Making Sense of Data ... Providing Evidence

Making Sense of Data ... Providing Evidence

Providing evidence

We have been through a rough time in the UK, with politicians making grand claims, and where there has been little evidence to back them up. Over the past few months, academics have not been at the fore, and this has left the stage clear for politicians to hurl unproven statistics one way and then the other.

So, academics are not politicians, but they should use evidence to critically appraise, and offer unbiased opinions. If the maths work, and the evidence is proved in the right form, there can be little debate.

As scientists and engineers we must look to provide evidence in a form which is based on evidence, and which others can understand. In the UK, around the EU referendum, some have criticised experts for not providing evidence in the form that citizens could make sense of, so perhaps there's a bit of a disconnect between academia and the general public when it comes to analysing data.  So I'm going to analyse a few things here, and show some connections, all of which are based on evidence, and are not made up. 

All of the analysis is my own, and I only want to show how data can be a powerful tool in presenting evidence. Overall, I'm not claiming anything here, just that evidence, rather than opinion, is a powerful method in advancing our society.

Data is King

We have been through many phases in the growth of the Internet, and we are in the era where virtualisation is king, but the true focus will be on data analytics. The current HPE advert really brings this to the fore:

So, increasingly we don't store our data in relational databases, as we possibly don't know that the relationships are that we want to link, so the future is focusing on unstructured data which we mine, and look to identify clusters, or correlations, or even anomalies. In computer security a system in a large company might produce billions of alerts, and from this we need to mine the data in order to find the few events that actually identify that a company is being hacked.
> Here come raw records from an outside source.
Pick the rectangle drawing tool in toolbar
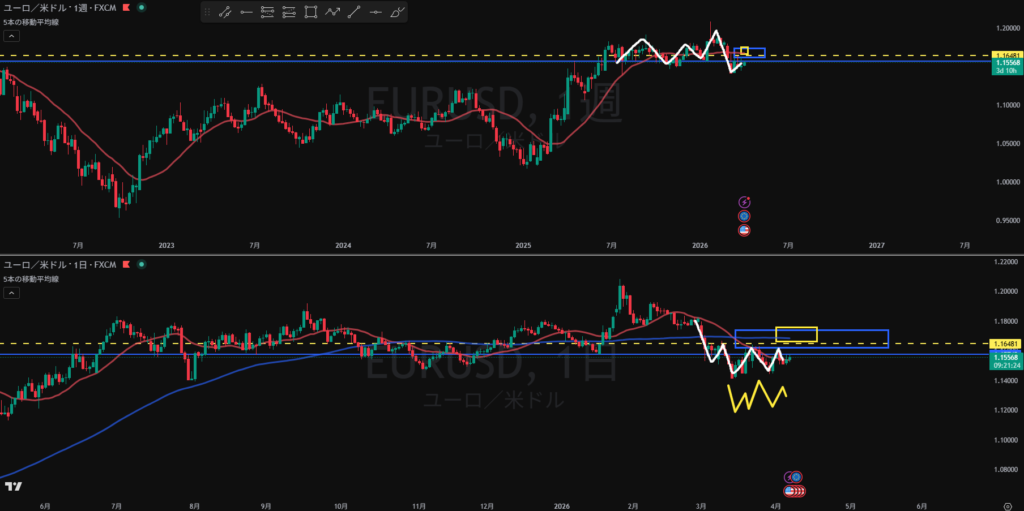Viewport: 1024px width, 511px height. (x=311, y=13)
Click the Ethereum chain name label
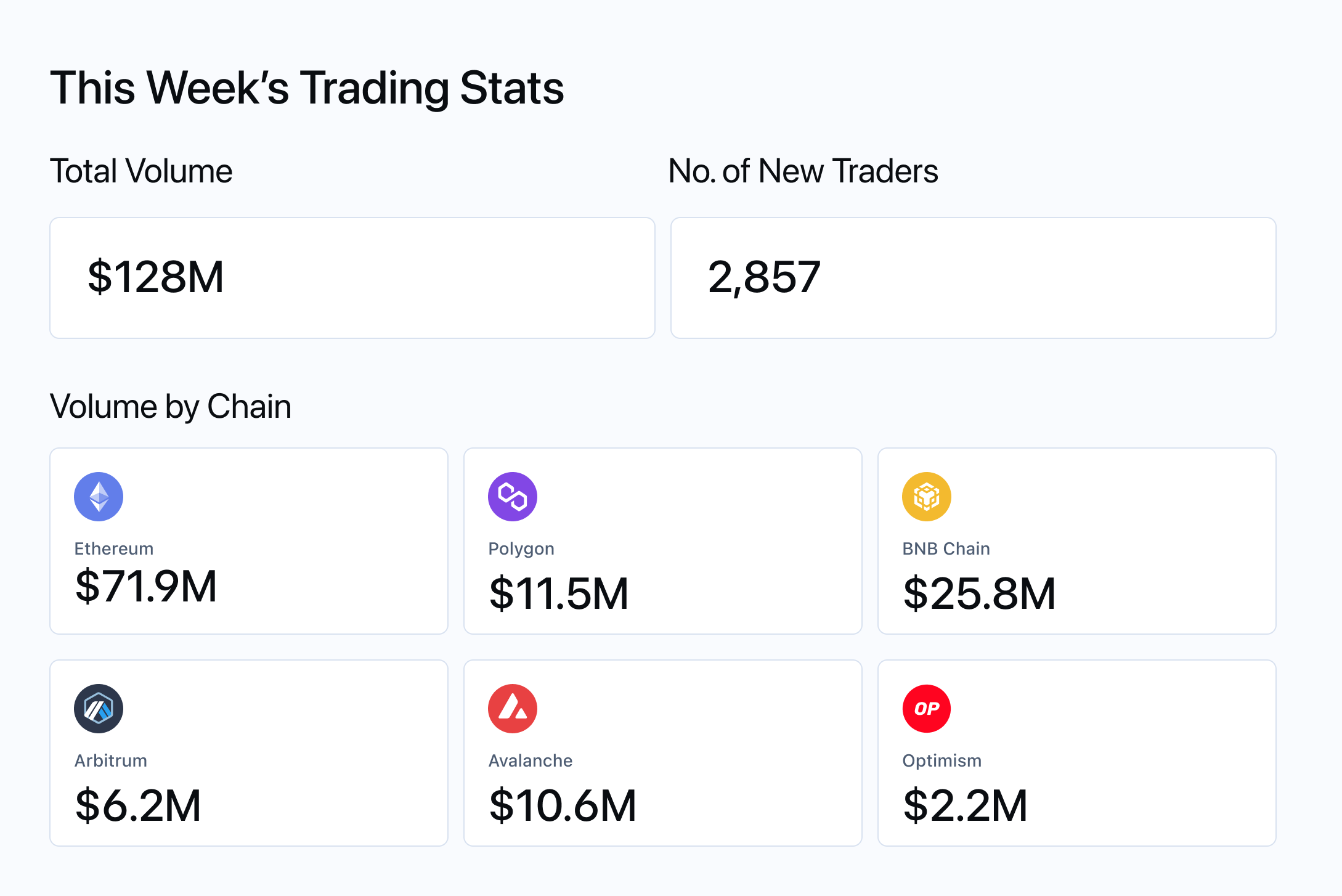This screenshot has height=896, width=1342. pyautogui.click(x=114, y=548)
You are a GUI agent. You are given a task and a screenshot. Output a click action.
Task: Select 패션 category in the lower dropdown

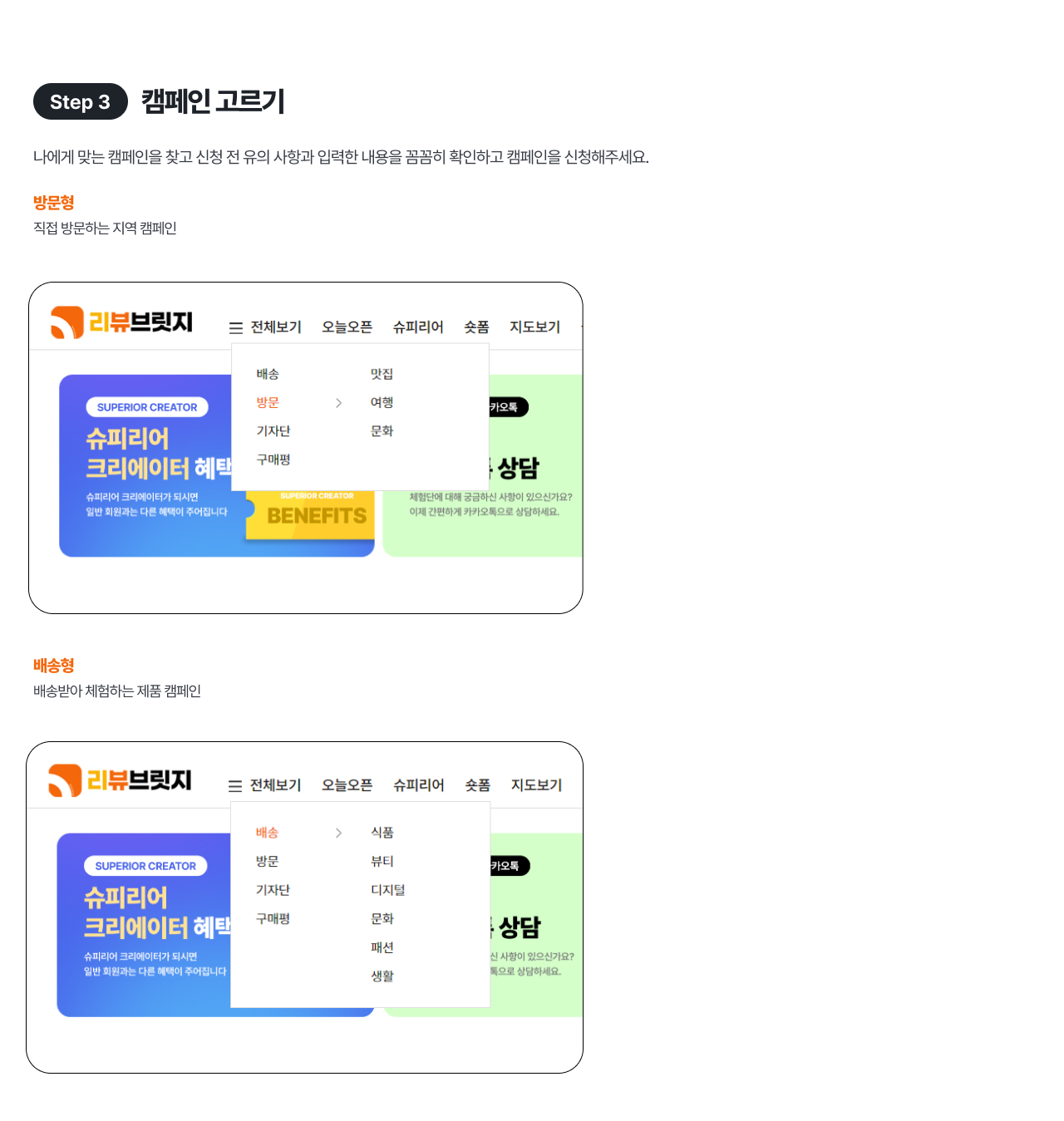coord(382,946)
So, at the core, must be the provision of evidence, in order that we learn and improve things. The architecture that is now common is turn the clock back to the times of mainframe computers, and where we created batch file. In this way we basically teed-up a sequence of operations where the data flow from one batch process to another. This type of approach uses the resources of our computer systems effectively, as background processes can run and harvest unused processing power. 

Most of the system architectures I've seen recently have this decoupling approach where data flows through background processes, and where there is little interaction with user interfaces. The back-end languages such as Python is perfect for this type of approach, as they run at machine level, and often involve single tasks, which are then bound together into a complex one.

A bit of evidence

So let's take a few examples.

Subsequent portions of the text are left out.